Earlier, the congressional allies of President Benigno Aquino III accused the Palace of breaking the law by withholding half or P35 million of the annual P70-million pork barrel allocation in the first six months of the new administration.
They threatened to give Mr. Aquino a re-enacted budget and make his Cabinet members defend every detail of the lump-sum appropriation.
Lawmakers also complained that the Palace had imposed a new menu of projects on which pork barrel could be spent, and rejected the projects that were approved by the previous Congress under the 2010 budget.
“The Palace has violated the law by tinkering with the existing setup because the menu for this year’s projects had already been approved in the 2010 budget by the previous Congress under the Arroyo administration,” said Eastern Samar Rep. Ben Evardone, a member of the President’s own Liberal Party.
“We need our pork barrel funds. Our districts need it and our constituents are clamoring for it,” Evardone said.
“What is taking the Palace so long?”
Not one of the 274-member House has received a pork barrel allocation under the Aquino administration, which has said the money may not be released due to an election ban that comes into effect 45 days before the village polls on Oct. 25.
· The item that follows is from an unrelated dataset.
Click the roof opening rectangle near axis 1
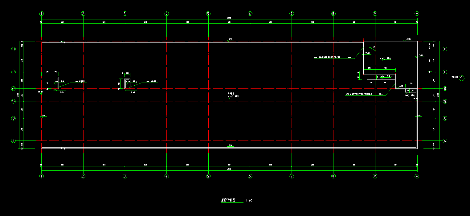tap(56, 83)
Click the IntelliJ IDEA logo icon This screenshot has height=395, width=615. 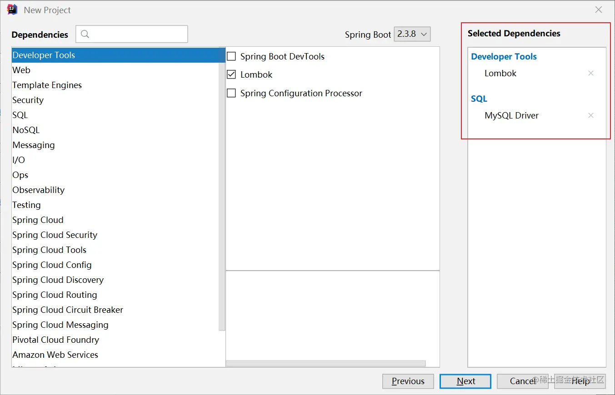12,10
The first tranche of P35 million was released in the first half of the year by the previous administration.
Cebu Rep. Gabriel Quisumbing of Lakas-Kampi, also a member of the majority, attributed the Palace’s refusal to release the pork barrel to the Executive’s “misplaced sense of transparency.”
Quisumbing said the Palace had made it “very cumbersome” for the lawmakers to have their pork barrel projects approved.
“In my case, they disapproved my proposed projects three times and had me revise them according to their own menu because I based my proposal on the old set-up because that was the one approved by the previous Congress based on the 2010 budget,” Quisumbing said.
“It is demeaning to go back many times like I was begging for the projects that my constituents very well deserved.”
As these developed, 112 administration lawmakers from the Visayas and Mindanao, who had the budget deliberations suspended Wednesday night, were joined by their Luzon counterparts in demanding that their districts be given a bigger share of the budget pie.
House Majority Leader Neptali Gonzales II said the lawmakers from Luzon shared the sentiment of their counterparts in the Visayas and Mindanao. He assured the majority and the minority blocs that Abad would be providing Congress with a list of projects that would beef up spending in the regions, and using funds from the P1 trillion allocated to the different departments.
Gonzales said Abad would submit the list on his return from Washington, where he was to attend the International Monetary Fund-World Bank meeting from Oct. 8 to 11.
House Minority Leader Edcel Lagman set two conditions for waiting for Abad’s return.
“We are willing to wait provided he complies with two conditions,” he said.
“First, the list should be submitted on or before the House approves on second reading the P1.645-trillion national budget on Oct.15. Second, any such response should be incorporated in the budget as congressional authorization to protect the House and its members. Under these conditions, we are willing to wait,” Lagman told the plenary.
The members of the majority, meanwhile, demanded the release of their pork barrel under the old setup approved in 2010.
Quisumbing said the Executive wanted specific details of the projects, such as the list of names of scholars and indigent patients.
“We only extend P2,000 in monthly stipends to my scholars, but we cannot predict who passes in the first semester and continues schooling in the second semester or who would drop out of school due to other reasons,” he said.